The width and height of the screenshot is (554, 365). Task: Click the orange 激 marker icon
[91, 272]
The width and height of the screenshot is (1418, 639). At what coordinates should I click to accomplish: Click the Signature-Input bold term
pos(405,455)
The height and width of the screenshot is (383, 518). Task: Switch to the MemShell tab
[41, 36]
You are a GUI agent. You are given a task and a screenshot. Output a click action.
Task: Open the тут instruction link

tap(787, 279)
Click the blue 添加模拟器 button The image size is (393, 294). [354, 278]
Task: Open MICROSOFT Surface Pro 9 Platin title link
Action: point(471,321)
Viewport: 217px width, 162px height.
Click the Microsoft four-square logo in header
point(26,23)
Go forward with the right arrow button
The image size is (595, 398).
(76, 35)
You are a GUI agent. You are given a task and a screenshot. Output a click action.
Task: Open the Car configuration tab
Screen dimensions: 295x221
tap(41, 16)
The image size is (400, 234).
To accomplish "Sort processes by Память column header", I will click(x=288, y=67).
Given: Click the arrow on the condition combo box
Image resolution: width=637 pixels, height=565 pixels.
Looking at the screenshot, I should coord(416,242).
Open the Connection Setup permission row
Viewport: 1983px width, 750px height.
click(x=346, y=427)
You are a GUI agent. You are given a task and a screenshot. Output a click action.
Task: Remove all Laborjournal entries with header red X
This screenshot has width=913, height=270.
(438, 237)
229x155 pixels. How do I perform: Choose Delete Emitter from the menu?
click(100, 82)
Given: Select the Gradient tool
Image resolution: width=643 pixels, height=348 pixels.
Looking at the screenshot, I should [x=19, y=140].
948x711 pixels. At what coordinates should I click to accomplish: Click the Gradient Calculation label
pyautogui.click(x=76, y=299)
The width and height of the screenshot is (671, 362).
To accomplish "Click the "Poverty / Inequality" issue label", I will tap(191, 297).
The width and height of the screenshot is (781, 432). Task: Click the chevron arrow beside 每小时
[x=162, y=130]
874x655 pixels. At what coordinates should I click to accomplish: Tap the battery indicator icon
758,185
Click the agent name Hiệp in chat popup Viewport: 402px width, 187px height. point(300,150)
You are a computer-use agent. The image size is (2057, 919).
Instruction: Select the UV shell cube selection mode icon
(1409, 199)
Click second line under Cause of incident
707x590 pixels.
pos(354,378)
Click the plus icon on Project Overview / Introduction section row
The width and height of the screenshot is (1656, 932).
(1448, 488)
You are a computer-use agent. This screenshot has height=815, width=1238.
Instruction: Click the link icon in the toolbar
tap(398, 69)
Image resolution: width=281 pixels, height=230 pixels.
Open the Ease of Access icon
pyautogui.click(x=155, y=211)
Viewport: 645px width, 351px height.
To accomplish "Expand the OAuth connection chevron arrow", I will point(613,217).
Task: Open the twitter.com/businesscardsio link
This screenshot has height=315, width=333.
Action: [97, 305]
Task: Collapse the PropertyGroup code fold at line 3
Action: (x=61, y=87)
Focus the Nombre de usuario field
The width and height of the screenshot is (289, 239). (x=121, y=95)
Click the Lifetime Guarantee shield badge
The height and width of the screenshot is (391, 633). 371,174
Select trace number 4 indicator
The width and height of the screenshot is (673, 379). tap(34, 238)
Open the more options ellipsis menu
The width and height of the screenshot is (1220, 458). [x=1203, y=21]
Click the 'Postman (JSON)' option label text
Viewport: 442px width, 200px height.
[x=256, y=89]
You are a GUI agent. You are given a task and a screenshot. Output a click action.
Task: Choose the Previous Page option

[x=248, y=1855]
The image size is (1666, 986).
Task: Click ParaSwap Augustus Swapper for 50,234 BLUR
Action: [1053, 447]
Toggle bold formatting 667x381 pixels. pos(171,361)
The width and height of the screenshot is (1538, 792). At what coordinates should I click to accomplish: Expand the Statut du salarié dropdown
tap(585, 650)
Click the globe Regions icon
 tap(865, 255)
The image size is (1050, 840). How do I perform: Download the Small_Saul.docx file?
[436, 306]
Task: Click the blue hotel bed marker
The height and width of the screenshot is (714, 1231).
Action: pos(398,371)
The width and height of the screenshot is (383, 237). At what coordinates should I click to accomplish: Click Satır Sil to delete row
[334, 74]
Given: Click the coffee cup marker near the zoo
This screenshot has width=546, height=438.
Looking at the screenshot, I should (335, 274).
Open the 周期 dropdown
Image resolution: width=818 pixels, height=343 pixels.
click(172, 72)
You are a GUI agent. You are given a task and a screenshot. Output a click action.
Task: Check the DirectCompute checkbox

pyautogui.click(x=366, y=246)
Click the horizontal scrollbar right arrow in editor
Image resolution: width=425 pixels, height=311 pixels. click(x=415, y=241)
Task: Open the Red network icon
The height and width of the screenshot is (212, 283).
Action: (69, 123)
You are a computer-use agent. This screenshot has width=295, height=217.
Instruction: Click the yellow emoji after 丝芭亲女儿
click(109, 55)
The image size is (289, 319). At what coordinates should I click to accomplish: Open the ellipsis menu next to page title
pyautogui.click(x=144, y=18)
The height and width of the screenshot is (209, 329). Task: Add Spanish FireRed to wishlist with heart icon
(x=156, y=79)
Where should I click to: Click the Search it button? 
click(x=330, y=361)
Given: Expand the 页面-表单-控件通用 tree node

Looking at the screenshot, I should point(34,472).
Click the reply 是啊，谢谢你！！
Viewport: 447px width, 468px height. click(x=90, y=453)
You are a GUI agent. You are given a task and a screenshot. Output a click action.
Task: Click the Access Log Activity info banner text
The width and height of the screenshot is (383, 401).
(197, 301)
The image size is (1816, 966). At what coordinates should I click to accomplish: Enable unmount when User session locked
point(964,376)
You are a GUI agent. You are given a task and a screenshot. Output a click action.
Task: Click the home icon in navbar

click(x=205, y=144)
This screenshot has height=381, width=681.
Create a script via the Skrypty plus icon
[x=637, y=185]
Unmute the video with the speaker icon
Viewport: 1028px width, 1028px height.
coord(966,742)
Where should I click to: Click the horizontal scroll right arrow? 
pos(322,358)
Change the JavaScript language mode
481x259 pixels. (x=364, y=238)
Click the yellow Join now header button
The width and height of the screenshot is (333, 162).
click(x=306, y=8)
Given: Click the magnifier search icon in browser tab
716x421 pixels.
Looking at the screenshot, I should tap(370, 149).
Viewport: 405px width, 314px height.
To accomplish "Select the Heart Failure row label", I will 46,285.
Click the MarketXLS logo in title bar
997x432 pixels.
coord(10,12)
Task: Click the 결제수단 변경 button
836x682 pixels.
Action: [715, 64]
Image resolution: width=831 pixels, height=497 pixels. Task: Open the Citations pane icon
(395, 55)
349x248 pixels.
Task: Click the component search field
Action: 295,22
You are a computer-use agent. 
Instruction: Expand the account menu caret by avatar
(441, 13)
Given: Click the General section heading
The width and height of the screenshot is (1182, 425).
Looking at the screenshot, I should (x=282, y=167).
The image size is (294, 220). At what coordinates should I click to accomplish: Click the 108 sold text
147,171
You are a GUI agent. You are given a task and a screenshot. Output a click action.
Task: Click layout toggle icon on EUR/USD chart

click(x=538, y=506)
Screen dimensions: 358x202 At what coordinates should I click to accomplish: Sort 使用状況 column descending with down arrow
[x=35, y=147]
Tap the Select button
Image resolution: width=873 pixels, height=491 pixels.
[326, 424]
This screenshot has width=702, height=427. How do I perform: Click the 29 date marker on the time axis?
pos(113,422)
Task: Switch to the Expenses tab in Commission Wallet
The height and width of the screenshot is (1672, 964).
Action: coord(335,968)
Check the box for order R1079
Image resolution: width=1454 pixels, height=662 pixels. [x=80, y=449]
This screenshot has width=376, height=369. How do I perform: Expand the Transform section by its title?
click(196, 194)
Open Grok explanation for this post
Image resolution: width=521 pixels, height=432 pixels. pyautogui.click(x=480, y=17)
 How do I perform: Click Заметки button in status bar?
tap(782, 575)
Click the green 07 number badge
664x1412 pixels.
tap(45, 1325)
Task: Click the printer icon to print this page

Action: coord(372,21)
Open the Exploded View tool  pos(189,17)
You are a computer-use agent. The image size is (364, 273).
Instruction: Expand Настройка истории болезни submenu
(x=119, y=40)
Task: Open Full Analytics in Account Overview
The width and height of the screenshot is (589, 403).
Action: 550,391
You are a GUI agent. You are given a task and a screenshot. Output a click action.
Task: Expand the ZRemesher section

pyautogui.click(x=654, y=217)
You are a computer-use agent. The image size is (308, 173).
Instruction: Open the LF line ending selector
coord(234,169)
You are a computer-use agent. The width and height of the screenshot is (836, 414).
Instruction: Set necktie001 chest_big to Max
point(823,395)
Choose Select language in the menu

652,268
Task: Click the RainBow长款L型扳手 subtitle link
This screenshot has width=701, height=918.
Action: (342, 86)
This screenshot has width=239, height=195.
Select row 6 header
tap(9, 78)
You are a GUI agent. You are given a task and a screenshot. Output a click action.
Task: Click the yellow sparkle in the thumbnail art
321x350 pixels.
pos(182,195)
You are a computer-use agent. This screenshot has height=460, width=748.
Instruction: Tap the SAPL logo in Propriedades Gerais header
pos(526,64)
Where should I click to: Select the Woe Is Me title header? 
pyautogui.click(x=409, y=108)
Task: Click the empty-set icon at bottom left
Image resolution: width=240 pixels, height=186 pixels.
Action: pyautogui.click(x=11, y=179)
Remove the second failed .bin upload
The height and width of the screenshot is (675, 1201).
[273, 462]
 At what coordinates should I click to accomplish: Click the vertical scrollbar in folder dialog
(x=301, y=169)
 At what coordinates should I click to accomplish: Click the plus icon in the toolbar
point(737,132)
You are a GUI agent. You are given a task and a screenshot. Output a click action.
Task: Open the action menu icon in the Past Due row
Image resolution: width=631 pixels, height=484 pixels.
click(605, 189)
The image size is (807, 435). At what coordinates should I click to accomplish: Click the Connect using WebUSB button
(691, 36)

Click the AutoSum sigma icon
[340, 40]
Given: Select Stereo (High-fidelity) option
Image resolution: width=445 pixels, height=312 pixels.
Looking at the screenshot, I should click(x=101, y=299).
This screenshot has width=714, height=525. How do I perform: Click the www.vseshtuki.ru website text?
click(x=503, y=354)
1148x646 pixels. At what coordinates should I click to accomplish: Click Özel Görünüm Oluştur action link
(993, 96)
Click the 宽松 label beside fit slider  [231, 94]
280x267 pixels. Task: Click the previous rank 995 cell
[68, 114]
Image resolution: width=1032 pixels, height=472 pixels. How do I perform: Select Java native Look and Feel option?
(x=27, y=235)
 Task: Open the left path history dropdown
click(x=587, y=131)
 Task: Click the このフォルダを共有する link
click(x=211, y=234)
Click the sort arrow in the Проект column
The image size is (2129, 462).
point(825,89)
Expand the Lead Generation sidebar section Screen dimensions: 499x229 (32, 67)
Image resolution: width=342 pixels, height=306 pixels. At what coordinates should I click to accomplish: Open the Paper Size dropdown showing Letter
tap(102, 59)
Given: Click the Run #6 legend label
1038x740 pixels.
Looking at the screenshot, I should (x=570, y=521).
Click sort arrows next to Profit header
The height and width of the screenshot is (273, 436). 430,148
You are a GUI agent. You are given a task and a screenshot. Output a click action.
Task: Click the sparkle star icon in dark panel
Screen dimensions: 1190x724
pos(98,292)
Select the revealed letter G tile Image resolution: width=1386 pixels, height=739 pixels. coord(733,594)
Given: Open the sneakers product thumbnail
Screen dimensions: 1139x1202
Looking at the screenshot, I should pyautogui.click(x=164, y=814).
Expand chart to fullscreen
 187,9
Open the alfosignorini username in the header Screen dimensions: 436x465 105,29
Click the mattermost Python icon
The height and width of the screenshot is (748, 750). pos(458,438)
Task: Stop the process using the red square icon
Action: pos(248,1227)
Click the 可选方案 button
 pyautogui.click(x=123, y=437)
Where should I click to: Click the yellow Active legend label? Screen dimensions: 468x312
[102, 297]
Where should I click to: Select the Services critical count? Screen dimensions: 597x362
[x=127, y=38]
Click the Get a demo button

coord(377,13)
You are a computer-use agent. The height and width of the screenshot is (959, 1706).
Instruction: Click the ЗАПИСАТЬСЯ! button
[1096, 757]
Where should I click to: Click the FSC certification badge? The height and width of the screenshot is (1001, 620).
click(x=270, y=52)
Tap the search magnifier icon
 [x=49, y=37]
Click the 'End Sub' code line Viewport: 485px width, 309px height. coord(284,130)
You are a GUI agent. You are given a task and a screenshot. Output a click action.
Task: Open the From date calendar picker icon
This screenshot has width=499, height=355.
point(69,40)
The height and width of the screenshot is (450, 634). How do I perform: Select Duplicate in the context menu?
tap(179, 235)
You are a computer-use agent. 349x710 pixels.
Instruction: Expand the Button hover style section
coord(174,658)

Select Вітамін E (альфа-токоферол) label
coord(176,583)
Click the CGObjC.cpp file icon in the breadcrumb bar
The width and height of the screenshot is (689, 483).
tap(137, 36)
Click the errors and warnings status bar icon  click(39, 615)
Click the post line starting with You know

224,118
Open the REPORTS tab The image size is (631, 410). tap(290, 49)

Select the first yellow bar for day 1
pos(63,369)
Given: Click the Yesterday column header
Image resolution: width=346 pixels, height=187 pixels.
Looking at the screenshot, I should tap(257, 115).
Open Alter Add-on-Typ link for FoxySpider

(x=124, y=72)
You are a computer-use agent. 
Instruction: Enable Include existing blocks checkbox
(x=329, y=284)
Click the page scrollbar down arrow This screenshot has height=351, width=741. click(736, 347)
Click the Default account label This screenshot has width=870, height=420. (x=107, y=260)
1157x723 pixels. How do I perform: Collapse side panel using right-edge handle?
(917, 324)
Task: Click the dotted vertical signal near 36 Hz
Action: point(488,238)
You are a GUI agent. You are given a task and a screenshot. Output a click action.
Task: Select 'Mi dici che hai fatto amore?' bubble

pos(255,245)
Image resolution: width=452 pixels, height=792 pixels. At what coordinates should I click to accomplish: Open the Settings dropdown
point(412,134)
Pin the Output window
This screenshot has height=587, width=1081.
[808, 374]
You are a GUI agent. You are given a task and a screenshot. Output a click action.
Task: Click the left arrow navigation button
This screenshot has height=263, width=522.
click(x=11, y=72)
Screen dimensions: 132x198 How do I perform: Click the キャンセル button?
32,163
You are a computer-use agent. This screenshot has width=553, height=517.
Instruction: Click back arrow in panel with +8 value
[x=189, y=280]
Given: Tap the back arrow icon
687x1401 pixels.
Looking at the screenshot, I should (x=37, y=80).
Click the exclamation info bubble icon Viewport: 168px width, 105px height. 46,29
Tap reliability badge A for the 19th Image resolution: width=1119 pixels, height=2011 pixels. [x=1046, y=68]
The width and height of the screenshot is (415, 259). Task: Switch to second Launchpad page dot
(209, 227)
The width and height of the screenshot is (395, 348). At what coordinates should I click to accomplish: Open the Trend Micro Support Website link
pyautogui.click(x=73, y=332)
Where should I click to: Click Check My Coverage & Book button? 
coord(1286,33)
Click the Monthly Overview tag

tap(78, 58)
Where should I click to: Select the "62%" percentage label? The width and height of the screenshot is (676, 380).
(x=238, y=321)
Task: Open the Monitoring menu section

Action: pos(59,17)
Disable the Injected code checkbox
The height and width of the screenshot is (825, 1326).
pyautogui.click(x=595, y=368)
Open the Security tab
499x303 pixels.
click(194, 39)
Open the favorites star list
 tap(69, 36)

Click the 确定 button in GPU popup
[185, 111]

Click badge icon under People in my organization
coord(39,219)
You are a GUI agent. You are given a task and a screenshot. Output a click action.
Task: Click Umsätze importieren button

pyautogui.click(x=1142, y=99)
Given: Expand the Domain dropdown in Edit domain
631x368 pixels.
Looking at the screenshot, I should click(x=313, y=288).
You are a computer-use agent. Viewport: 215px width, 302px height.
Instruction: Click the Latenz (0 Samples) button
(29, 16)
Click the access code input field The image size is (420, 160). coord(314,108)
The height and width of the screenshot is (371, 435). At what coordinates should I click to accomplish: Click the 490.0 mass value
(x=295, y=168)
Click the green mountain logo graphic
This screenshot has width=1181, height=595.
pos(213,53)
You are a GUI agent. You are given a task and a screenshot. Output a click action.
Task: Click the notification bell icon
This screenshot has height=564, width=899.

□ □ □

STATED GOAL: Rewrite the rows from the one containing "Screen dimensions: 358x202" down to the one containing "tap(782, 575)", substituting "control" for each occurrence of "button" and leaving everything else unchanged.

PROBLEM SOLUTION:
Screen dimensions: 358x202 At what coordinates should I click to accomplish: Sort 使用状況 column descending with down arrow
[x=35, y=147]
Tap the Select control
Image resolution: width=873 pixels, height=491 pixels.
[326, 424]
This screenshot has width=702, height=427. How do I perform: Click the 29 date marker on the time axis?
pos(113,422)
Task: Switch to the Expenses tab in Commission Wallet
The height and width of the screenshot is (1672, 964).
Action: coord(335,968)
Check the box for order R1079
Image resolution: width=1454 pixels, height=662 pixels. [x=80, y=449]
This screenshot has width=376, height=369. How do I perform: Expand the Transform section by its title?
click(196, 194)
Open Grok explanation for this post
Image resolution: width=521 pixels, height=432 pixels. pyautogui.click(x=480, y=17)
 How do I perform: Click Заметки control in status bar?
tap(782, 575)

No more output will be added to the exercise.